From (uriginal): https://drive.google.com/uc?id=10aal_afHODYOA6qh5IQX8IGnWbfU3Nhd
From (redirected): https://drive.google.com/uc?id=10aal_afHODYOA6qh5IQX8IGnWbfU3Nhd&confirm=t&uuid=c8f0cfa0-dab8-42e5-b6b3-fed3ababfd9c
To: /home/naysan/git-repos/fastconformer_standalone/tmp/nemo_unpacked.tgz
100%|██████████| 463M/463M [00:04<00:00, 99.6MB/s] 
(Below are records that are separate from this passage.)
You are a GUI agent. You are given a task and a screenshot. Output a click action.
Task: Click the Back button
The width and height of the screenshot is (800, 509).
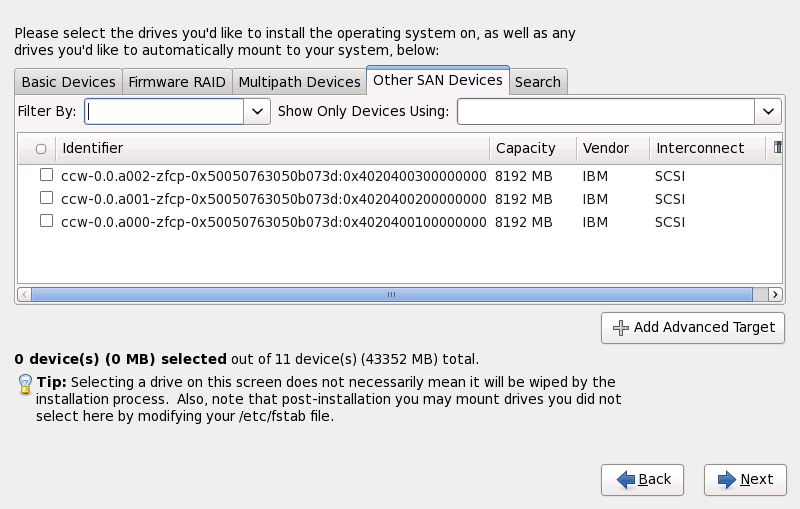(x=642, y=480)
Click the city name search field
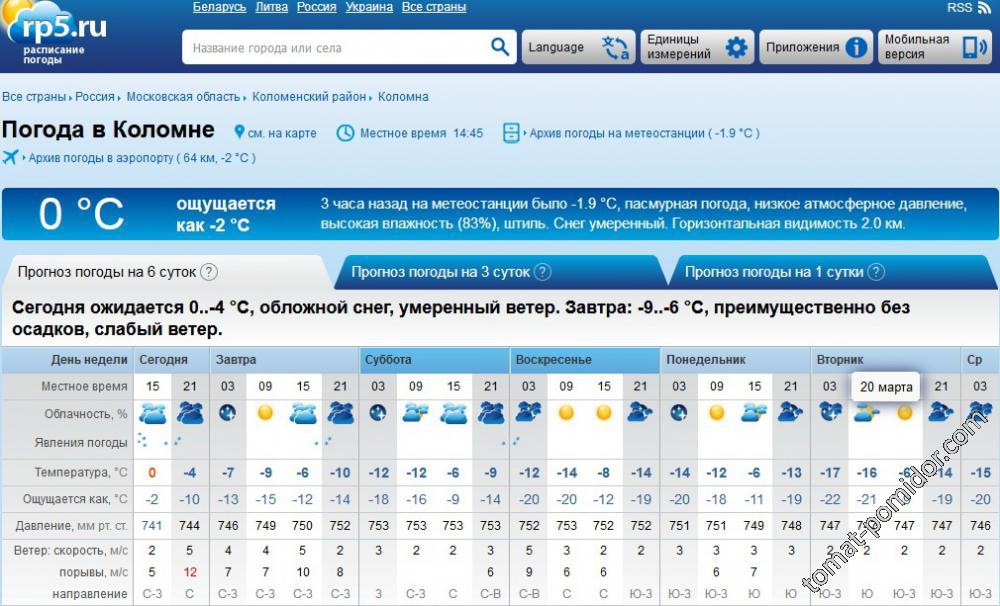 click(335, 47)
We can see from the file list below that there is a model checkpoint (`model_weights.ckpt`) and various files relating to the model configuration (`model_config.yaml`, `*_vocab.txt`)

In [16]:
!ls -lh tmp/nemo_unpacked/

total 442M
-rwxrwxr-x 1 naysan naysan 255K Sep  5 15:26 0124d42f914e45e98c214bd5afd17f55_tokenizer.model
-rwxrwxr-x 1 naysan naysan 5.9K Sep  5 15:26 129be3e4b71e449e86261ee42b6849fa_vocab.txt
-rwxrwxr-x 1 naysan naysan  17K Sep  5 15:26 7561592dab144ebaaade5d1244a9ffb0_tokenizer.vocab
-rw-r--r-- 1 naysan naysan  15K Sep  5 15:26 model_config.yaml
-rw-r--r-- 1 naysan naysan 442M Sep  5 15:26 model_weights.ckpt


## Load pre-trained model

Let's load the pre-trained model from the `.nemo` file 

In [3]:
import nemo.collections.asr as nemo_asr

asr_model = nemo_asr.models.EncDecCTCModelBPE.restore_from("tmp/stt_en_fastconformer_ctc_large.nemo")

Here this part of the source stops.